(Stored data entries)
Segment Open

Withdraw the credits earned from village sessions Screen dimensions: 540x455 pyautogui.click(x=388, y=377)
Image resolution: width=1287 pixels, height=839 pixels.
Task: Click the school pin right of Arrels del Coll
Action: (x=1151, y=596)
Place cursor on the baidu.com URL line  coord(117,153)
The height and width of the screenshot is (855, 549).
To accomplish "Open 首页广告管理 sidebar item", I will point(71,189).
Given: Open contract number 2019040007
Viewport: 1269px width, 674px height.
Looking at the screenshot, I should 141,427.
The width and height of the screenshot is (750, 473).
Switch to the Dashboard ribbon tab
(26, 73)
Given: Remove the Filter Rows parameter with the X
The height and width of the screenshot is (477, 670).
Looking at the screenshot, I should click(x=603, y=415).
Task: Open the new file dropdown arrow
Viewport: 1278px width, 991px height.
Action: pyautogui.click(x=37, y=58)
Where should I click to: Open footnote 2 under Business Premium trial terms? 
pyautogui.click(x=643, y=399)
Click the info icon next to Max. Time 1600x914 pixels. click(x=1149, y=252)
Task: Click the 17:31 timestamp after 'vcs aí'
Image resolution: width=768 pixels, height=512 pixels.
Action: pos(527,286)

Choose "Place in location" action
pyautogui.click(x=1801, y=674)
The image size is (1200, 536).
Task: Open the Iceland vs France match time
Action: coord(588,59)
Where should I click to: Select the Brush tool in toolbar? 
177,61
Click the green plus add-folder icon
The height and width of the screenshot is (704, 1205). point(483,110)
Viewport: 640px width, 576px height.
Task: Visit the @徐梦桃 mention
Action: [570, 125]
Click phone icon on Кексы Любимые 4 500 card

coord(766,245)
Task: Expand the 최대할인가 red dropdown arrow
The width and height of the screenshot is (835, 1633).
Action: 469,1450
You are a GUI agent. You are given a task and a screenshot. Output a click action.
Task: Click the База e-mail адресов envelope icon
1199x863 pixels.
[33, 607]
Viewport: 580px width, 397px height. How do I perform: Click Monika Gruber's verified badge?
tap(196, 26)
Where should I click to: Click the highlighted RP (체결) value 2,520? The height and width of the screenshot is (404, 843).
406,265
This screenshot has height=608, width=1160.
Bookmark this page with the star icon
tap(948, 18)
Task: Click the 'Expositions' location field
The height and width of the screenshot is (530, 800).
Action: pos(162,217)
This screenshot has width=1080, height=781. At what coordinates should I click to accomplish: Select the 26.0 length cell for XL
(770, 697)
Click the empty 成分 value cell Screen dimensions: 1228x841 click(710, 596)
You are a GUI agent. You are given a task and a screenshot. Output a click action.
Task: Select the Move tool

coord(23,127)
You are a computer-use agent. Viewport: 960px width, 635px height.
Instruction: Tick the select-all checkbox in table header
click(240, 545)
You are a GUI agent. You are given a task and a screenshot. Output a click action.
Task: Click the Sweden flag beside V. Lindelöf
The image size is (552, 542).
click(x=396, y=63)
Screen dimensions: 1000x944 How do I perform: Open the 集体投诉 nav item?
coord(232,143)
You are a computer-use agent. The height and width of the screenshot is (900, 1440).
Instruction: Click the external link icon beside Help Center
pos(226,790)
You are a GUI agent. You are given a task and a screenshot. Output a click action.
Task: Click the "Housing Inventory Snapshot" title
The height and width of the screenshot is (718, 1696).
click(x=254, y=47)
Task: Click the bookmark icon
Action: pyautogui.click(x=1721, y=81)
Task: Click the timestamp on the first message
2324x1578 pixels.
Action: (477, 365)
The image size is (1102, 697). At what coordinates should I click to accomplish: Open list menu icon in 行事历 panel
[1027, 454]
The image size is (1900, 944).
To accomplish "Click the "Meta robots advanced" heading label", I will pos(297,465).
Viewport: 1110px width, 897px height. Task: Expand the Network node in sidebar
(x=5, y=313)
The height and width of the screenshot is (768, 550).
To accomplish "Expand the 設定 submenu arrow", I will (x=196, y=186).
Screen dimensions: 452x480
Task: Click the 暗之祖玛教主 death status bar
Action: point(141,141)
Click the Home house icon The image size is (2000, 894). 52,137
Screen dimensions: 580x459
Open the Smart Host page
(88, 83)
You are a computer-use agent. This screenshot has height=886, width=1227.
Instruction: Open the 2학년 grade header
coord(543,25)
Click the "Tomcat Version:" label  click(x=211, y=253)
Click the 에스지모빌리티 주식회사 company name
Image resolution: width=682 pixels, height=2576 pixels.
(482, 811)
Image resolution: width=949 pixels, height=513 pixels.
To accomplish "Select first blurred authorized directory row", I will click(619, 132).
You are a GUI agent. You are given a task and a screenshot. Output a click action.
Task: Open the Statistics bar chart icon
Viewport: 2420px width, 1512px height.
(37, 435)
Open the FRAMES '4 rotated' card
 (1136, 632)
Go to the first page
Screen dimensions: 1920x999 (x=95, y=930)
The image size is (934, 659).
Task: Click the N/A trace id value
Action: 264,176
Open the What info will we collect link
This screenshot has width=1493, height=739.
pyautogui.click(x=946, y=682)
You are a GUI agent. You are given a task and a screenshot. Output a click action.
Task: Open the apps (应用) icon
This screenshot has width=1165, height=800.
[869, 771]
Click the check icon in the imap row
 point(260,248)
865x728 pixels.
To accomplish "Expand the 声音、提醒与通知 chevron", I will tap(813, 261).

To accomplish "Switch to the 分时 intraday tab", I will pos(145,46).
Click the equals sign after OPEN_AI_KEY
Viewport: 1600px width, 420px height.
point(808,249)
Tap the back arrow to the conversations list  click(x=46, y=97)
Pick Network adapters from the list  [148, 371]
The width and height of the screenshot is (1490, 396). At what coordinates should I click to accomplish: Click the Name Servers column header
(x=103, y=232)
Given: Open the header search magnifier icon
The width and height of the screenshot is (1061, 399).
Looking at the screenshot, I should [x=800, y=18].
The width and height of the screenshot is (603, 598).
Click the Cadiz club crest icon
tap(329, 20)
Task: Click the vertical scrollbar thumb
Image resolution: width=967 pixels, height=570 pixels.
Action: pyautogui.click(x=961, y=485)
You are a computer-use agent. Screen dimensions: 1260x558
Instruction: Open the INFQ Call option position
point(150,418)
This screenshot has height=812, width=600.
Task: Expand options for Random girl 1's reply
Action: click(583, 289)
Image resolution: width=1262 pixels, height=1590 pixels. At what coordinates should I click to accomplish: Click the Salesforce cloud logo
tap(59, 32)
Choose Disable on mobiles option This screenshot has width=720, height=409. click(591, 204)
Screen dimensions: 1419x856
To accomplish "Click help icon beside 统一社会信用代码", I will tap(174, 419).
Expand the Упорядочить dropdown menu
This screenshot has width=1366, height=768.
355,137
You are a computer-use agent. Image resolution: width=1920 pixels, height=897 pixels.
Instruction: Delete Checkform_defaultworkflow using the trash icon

Segment Closed

:: WHAT IS REQUIRED ::
The entries above hold the needed span. Transcribe exactly the lines from the one with "Task: Open the apps (应用) icon" to the one with "Given: Open the header search magnifier icon", both included.

:: SOLUTION TO THE EXERCISE ::
Task: Open the apps (应用) icon
This screenshot has width=1165, height=800.
[869, 771]
Click the check icon in the imap row
 point(260,248)
865x728 pixels.
To accomplish "Expand the 声音、提醒与通知 chevron", I will tap(813, 261).

To accomplish "Switch to the 分时 intraday tab", I will pos(145,46).
Click the equals sign after OPEN_AI_KEY
Viewport: 1600px width, 420px height.
point(808,249)
Tap the back arrow to the conversations list  click(x=46, y=97)
Pick Network adapters from the list  [148, 371]
The width and height of the screenshot is (1490, 396). At what coordinates should I click to accomplish: Click the Name Servers column header
(x=103, y=232)
Given: Open the header search magnifier icon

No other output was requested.